Penelitian adalah merupakan proses ilmiah yang mencakup sifat formal dan intensif sedangkan menurut kerliger (1986) ialah proses penemuan yang mempunyai karakteristik sistematis, terkontrol, empiris dan mendasarkan pada teori dan hipotesis atau jawaban sementara.

Penelitian ilmiah merupakan kegiatan telaah, pengamatan, ketelitian dan kecermatan yang bersifat formal dan intensif serta sistematis, artinya penelitian ini telah direncanakan dan dikonsep dengan baik untuk mencari sebuah jawaban yang tepat dengan menggunakan literature keilmuan yang ada dan dikembangkan sebagai penemuan lebih baik dan penemuan khasanah ilmu baru yang mampu mendeteksi dengan cermat dan tepat.[8]

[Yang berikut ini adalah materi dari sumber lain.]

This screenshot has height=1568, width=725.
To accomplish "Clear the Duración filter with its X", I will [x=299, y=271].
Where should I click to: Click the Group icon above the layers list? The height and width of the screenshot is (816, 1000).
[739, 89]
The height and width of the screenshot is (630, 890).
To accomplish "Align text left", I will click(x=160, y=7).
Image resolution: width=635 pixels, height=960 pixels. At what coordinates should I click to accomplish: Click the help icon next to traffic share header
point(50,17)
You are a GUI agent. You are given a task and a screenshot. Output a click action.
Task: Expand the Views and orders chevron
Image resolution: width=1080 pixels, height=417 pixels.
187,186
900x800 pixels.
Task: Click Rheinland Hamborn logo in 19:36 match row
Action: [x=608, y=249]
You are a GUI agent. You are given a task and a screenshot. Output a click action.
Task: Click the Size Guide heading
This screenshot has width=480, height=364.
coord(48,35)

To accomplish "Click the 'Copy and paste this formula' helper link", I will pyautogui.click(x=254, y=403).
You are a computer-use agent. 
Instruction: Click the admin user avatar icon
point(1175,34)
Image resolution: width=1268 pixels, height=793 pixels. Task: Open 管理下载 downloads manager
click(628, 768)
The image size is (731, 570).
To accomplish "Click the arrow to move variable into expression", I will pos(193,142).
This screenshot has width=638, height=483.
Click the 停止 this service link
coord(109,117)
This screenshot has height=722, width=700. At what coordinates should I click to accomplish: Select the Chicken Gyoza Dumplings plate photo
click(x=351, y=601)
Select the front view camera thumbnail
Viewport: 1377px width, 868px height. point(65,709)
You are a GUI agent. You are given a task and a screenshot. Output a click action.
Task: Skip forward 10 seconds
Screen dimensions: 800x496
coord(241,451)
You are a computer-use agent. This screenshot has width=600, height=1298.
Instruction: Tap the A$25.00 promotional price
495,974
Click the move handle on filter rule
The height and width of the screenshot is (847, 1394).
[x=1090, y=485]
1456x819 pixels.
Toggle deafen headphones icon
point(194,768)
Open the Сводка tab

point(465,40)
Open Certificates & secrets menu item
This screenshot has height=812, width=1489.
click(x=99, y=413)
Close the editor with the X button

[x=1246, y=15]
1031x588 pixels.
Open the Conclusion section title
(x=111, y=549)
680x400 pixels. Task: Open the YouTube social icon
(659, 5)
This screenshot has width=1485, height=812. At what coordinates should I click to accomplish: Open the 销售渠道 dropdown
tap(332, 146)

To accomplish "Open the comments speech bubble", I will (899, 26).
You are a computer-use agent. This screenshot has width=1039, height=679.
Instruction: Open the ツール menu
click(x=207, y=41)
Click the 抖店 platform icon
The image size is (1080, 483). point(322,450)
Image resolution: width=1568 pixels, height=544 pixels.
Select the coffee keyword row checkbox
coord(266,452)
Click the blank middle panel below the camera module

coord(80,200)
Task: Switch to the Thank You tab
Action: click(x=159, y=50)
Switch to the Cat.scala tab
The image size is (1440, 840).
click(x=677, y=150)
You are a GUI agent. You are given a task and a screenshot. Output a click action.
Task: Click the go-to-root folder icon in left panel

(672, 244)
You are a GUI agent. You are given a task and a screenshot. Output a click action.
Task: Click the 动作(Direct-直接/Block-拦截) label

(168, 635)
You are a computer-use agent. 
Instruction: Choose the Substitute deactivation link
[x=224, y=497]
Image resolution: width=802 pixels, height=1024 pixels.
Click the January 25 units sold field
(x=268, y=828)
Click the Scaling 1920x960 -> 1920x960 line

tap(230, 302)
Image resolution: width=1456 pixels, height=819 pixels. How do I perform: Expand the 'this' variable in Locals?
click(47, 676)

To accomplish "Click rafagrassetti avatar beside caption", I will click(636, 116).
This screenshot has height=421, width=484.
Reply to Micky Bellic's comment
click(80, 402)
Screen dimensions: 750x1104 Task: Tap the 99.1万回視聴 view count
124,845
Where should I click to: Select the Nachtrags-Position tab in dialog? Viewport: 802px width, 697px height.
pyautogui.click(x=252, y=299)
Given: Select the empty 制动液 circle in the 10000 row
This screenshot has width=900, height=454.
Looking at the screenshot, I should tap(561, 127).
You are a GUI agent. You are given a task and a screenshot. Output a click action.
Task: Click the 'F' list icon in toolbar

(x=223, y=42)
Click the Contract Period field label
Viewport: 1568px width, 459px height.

Konsep Umum Metodologi Penelitian Kualitatif – Sama seperti penelitian di bidang lain, penelitian di bidang pendidikan menggunakan dua tipe dasar penalaran: penalaran induktif dan penalaran deduktif. penalaran induktif sering disebut sebagai “bottom-up” pendekatan untuk mengetahui di mana peneliti menggunakan observasi khusus untuk membangun sebuah abstraksi atau untuk menggambarkan gambar dari fenomena yang sedang dipelajari. Penalaran induktif biasanya menyebabkan dengan metode induktif pengumpulan data dimana peneliti (1) sistematis mengamati fenomena yang diselidiki, (2) mencari pola atau tema dalam pengamatan, dan (3) mengembangkan generalisasi dari analisis tema. Jadi peneliti berlangsung dari pengamatan khusus untuk umum pernyataan jenis pendekatan penemuan untuk mengetahui.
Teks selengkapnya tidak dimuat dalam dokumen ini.